DOCUMENT SECTION:
FreeRTOS+TCP retransmission timer incorrect?

Short introduction:
We have an embedded device, running FreeRTOS with FreeRTOS+TCP.
The embedded device communicates with an application on a Windows 10 PC.

Communication is done with a propriety protocol running on TCP/IP.
The embedded device is the client, the Windows 10 PC the server.

This propriety protocol supports application data and, if there is no application data, a propriety ‘live’ message is send each 30 seconds to detect the device is correctly running.

My problem is that this ‘live’ message is retransmitted each time by FreeRTOS+TCP.
I found out that the ‘SRTT’ is calculated in FreeRTOS_TCP_WIN.c and used to detect if a retransmission is needed.
However, in my case this ‘SRTT’ is calculated and tuned when both parties are exchanging a lot of data at startup. The ‘SRTT’ gets a value of about 70ms.

After exchanging a lot of data there are only ‘live’ messages.

The embedded device sends the ‘live’ message, however, Windows 10 is TCP/IP ACKing this ‘live’ message after 200ms.
This because of the default delayed TCP/IP ACK of 200ms in Windows 10. Note: we don’t want to change this default value.

Because the ‘SRTT’ timer is only 70ms, FreeRTOS+TCP retransmits the ‘live’ message.
Windows 10 is TCP/IP ACKing after that.
A new ‘SRTT’ isn’t calculated because it is a retransmission? (line 1917 FreeRTOS_TCP_WIN.c).

ENTRIES PROVIDED:
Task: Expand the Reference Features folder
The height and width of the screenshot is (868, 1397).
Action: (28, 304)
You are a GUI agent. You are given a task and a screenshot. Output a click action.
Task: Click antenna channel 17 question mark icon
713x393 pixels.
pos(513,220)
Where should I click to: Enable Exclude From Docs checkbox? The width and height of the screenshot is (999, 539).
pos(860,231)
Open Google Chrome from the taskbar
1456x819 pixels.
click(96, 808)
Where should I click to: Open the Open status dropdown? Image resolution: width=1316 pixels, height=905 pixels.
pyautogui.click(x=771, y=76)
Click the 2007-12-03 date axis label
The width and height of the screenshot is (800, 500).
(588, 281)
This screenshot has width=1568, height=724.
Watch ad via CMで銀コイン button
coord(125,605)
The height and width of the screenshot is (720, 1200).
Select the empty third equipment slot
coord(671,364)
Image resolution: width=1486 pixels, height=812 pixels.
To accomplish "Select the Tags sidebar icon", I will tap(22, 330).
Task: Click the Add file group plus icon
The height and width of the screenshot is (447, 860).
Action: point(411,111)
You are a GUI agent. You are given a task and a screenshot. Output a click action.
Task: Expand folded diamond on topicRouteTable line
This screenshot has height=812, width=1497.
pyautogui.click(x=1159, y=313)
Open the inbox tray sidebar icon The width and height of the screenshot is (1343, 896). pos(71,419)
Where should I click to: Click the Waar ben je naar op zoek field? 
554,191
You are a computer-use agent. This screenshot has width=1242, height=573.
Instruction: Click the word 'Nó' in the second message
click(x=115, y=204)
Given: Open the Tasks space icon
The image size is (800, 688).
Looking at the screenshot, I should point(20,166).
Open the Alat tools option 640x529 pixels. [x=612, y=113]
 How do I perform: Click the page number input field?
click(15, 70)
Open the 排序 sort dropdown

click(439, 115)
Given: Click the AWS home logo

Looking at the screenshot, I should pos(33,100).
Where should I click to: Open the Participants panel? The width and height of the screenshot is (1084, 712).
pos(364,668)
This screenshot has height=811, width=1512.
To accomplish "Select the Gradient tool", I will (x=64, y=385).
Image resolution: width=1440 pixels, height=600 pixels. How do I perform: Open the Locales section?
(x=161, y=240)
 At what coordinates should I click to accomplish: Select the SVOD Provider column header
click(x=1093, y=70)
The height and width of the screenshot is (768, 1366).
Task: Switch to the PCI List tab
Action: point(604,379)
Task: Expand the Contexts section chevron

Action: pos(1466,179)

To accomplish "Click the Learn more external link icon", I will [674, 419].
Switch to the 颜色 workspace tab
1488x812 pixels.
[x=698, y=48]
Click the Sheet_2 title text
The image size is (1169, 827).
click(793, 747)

TASK LIST:
- a) For the FreeRTOS+TCP retransmission post, decide whether each statement agrees with it, answering yes or no and quoting the deciding words: (i) the embedded device acts as the server; (ii) the ‘SRTT’ settles at roughly 70ms during the startup data exchange; (iii) the author intends to shorten the delayed ACK on Windows 10.
- b) Rewrite everything in the FreeRTOS+TCP retransmission post from "The embedded device sends" down to "the ‘live’ message.", swapping "Windows 10" for "Windows 11".

FINAL ANSWERS:
- a)
(i) No: "The embedded device is the client, the Windows 10 PC the server."
(ii) Yes: "The ‘SRTT’ gets a value of about 70ms."
(iii) No: "Note: we don’t want to change this default value."

- b)
The embedded device sends the ‘live’ message, however, Windows 11 is TCP/IP ACKing this ‘live’ message after 200ms.
This because of the default delayed TCP/IP ACK of 200ms in Windows 11. Note: we don’t want to change this default value.

Because the ‘SRTT’ timer is only 70ms, FreeRTOS+TCP retransmits the ‘live’ message.